# Input data
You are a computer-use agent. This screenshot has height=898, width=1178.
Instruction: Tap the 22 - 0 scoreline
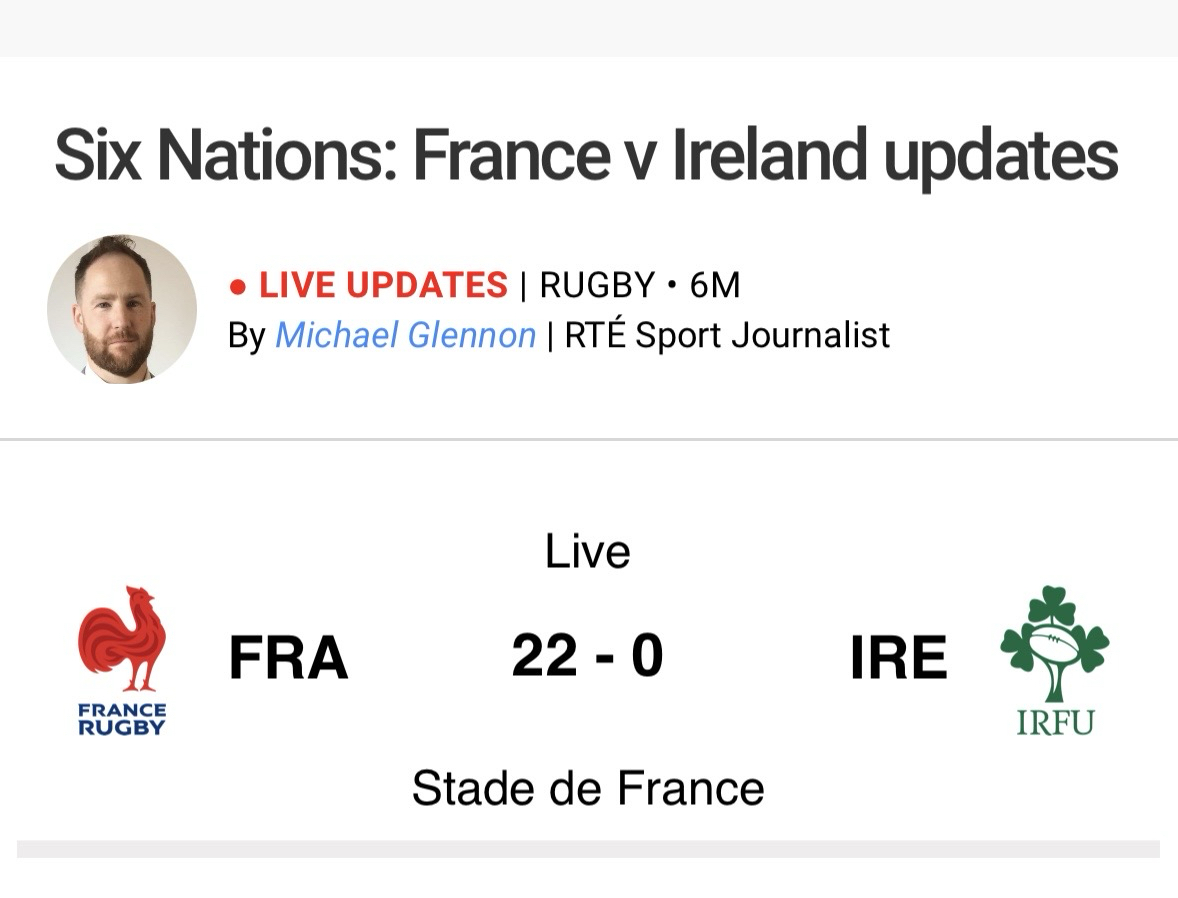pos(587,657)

--

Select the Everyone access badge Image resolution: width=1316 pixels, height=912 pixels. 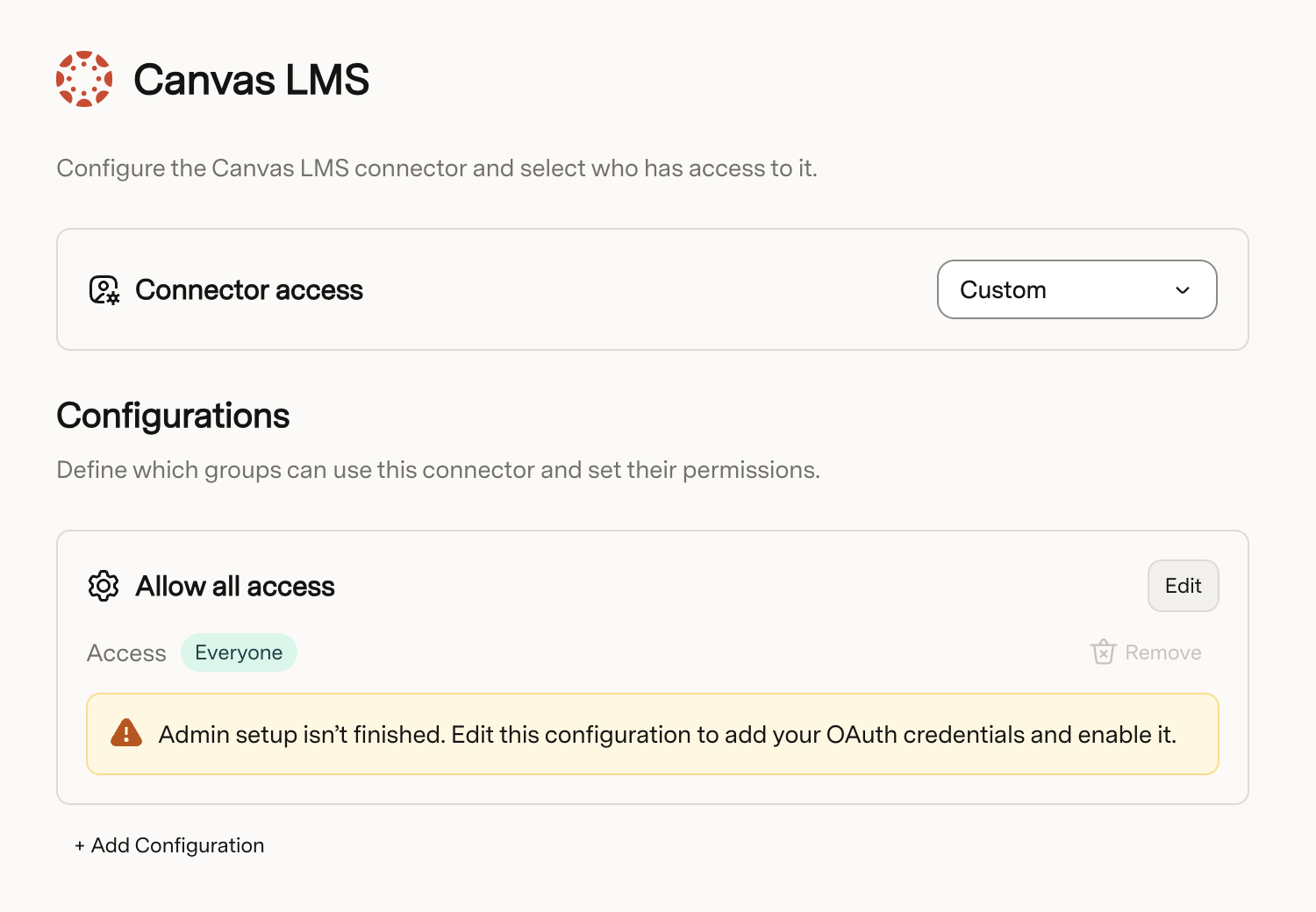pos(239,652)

---

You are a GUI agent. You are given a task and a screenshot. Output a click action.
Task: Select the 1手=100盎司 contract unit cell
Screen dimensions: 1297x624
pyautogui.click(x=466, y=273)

# Exercise directions
Would you report every line of the entries above containing the word "agent"?

# Your solution
You are a computer-use agent. This screenshot has height=898, width=1178.
You are a GUI agent. You are given a task and a screenshot. Output a click action.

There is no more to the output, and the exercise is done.